Bu rakamlar, Brundin’in intihar teşebbüsünde on kişiden dokuzu tanısı konan bir psikiyatrik bozukluğa sahip olduğu “önemli bir sağlık sorunu” olarak vurgulamaktadır.
“Bu parazitle enfekte olmuş insanları tanımlayabilirsek, kimin daha yüksek risk altında olduğunu tahmin etmemize yardımcı olabilir” diye devam etti.
İndirgenmiş Serotonin, Depresyonun Nedeni Olmayan Bir Semptom Olabilir mi?
Brundin, beyinde iltihabın, intiharda önemli bir faktör olan depresyon belirtilerine nasıl bağlanabileceğine bakmaktan hoşnut değildir.
Yaklaşık on yıl önce, Parkinson hastalığı üzerinde çalıştıktan sonra, nörotransmiter serotoninin rolünü ve depresyon için tercih edilen tedavi olarak kullanılan bir antidepresantınmalı seçici serotonin yeniden alım inhibitörleri veya SSRI’lerin bir sınıfını araştırmaya başladı.
SSRI’ların beyindeki serotonini arttırdığı düşünülür, ancak bu sadece depresyon hastalarının yaklaşık yarısında çalışır.
Brundin, yaptığı çalışmalarla beyindeki serotonin düşüşünün, temel bir bastırma nedeninden daha fazla bir semptom olduğu görüşüne yaklaşıyor.
Depresyonun, bir enfeksiyon veya aparasanın neden olduğu iltihap tarafından üretilen beyin kimyasındaki değişikliklerden kaynaklandığı söylenebilir bir açıklama olabilir.
Yeni Tedaviler için Kapsam
Brundin, “İntihar hastalarında biyolojik değişiklikler bulmamızın çok olumlu olduğunu düşünüyorum,” diyor. “Bu, intiharları önleyici yeni tedaviler geliştirebileceğimiz anlamına geliyor ve hastalar onlara yardım edebileceğimiz umudunu hissedebiliyorlar.”

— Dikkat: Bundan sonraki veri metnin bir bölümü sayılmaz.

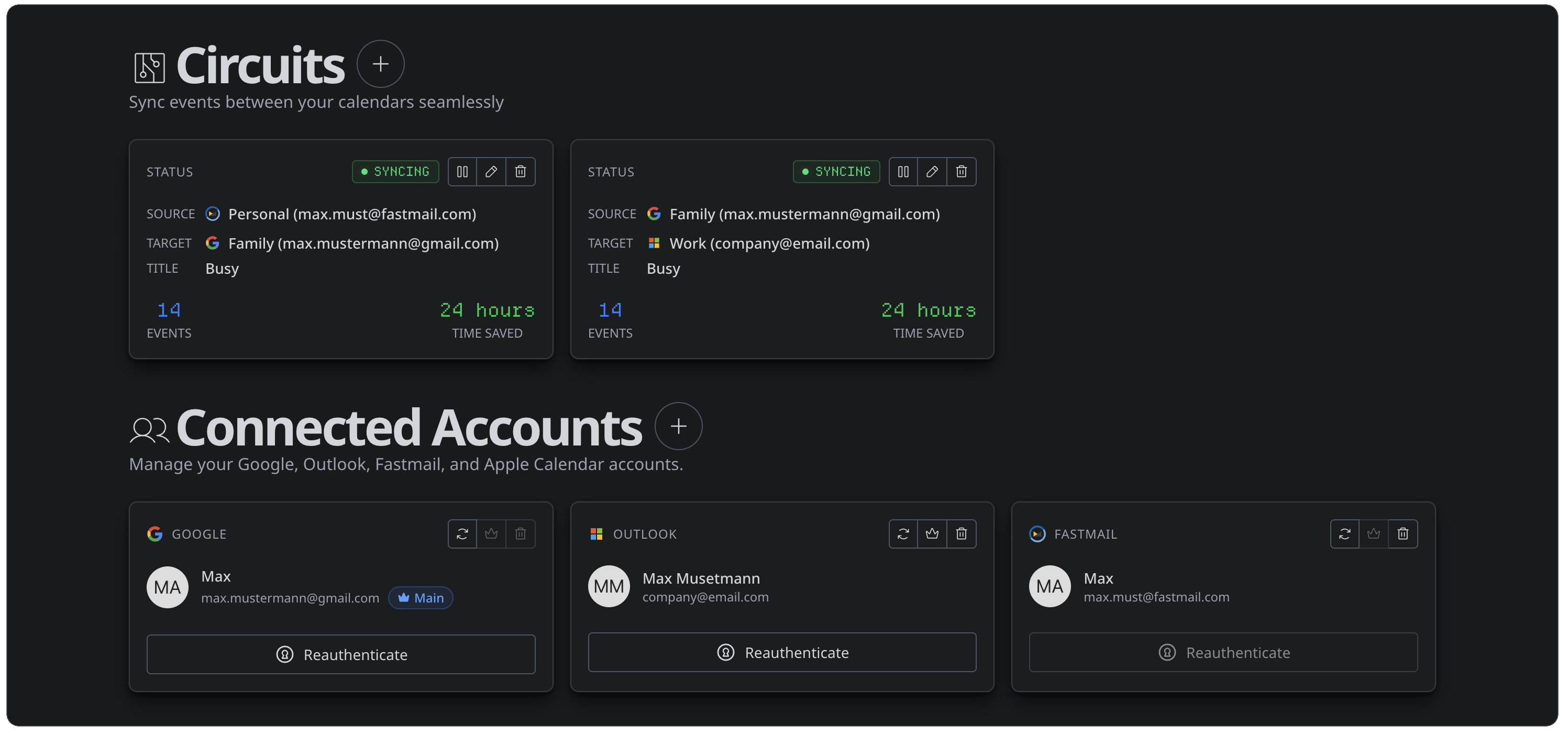This screenshot has height=736, width=1568.
Task: Pause the Family to Work circuit
Action: 903,172
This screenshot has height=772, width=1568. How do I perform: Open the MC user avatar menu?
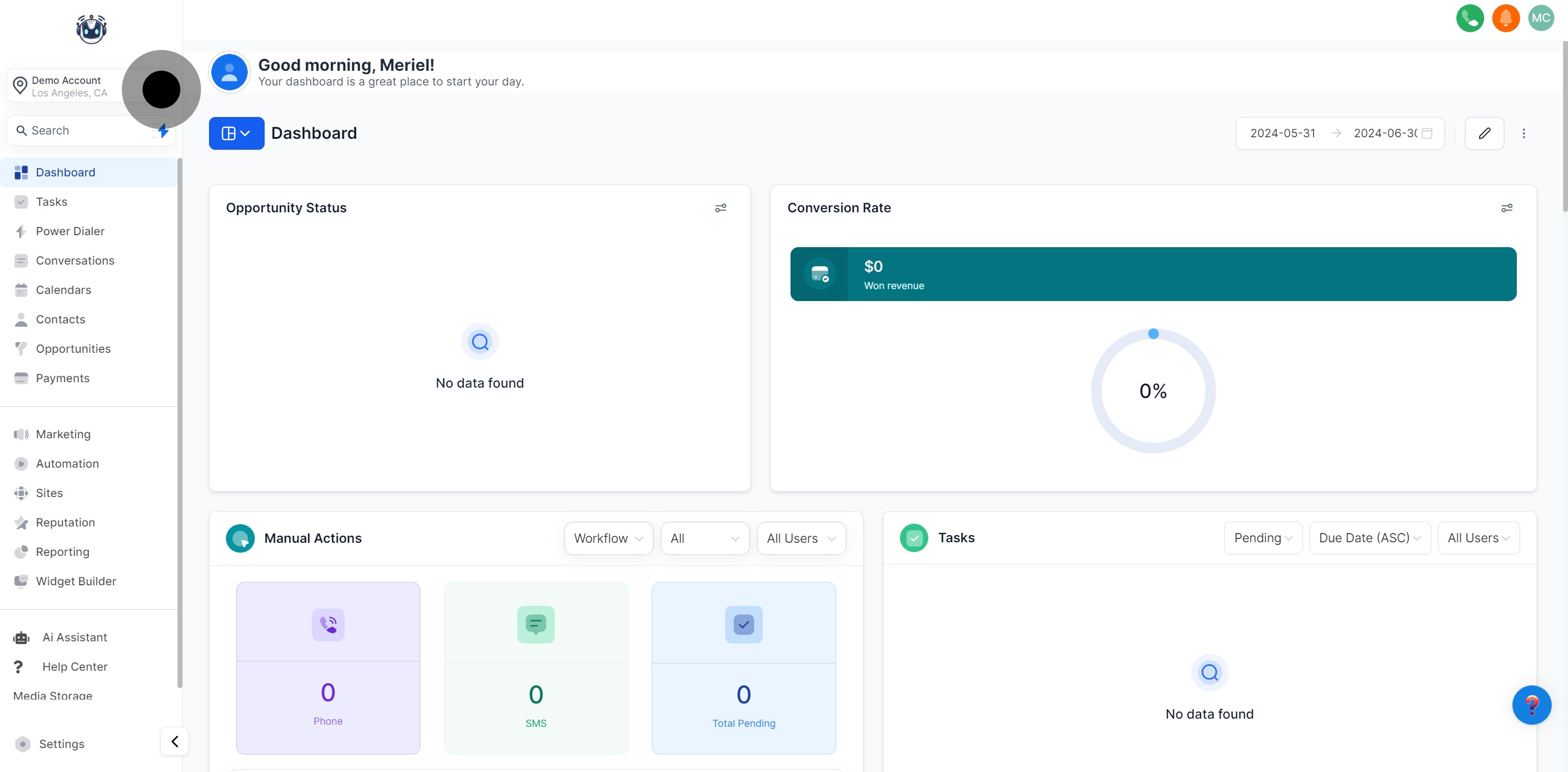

Bunun gibi çalışmalar, spesifik biyolojik mekanizmaları hedefleyen yeni tedavilerin geliştirilmesi için kapsamı açıyor, diye ekliyor.
İsveç Araştırma Konseyi ve Amerikan İntiharı Önleme Vakfı da dahil olmak üzere birçok kuruluş araştırmayı finanse etti.
Catharine Paddock PhD tarafından yazıldı.